* _Instructions to follow_
Below is a block of records; return all of them exactly, but without the images.

Stored data entries:
+===+
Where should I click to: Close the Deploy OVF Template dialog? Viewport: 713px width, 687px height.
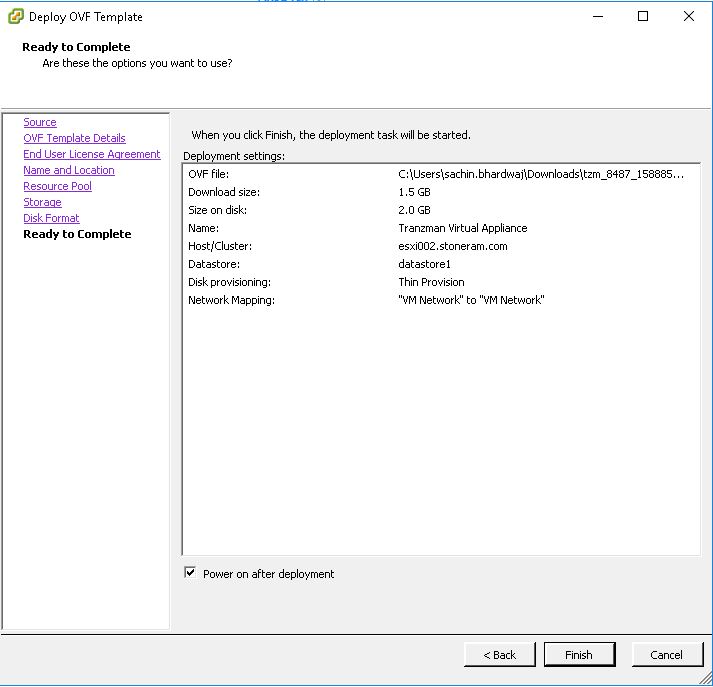(689, 16)
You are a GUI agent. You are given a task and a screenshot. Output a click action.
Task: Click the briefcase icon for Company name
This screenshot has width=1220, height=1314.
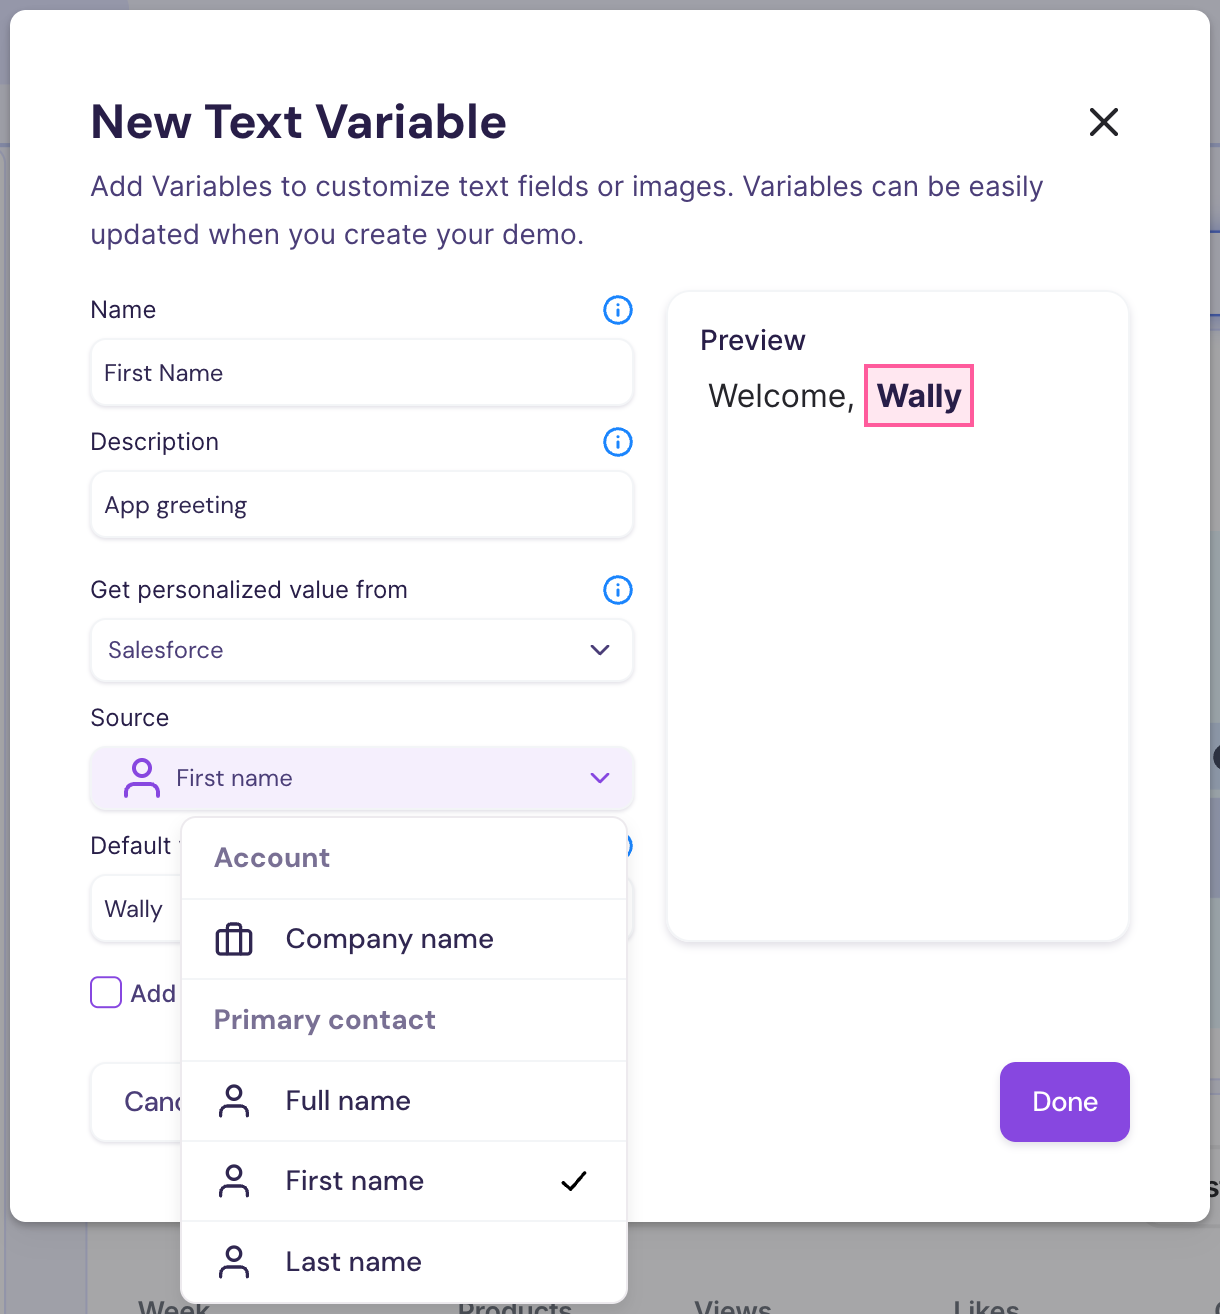click(x=234, y=940)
+===+
* _Response_
Where should I click to: Close the Deploy OVF Template dialog? Viewport: 713px width, 687px height.
(689, 16)
You are a GUI agent. You are given a task and a screenshot. Output a click action.
Task: Click the briefcase icon for Company name
This screenshot has width=1220, height=1314.
click(x=234, y=940)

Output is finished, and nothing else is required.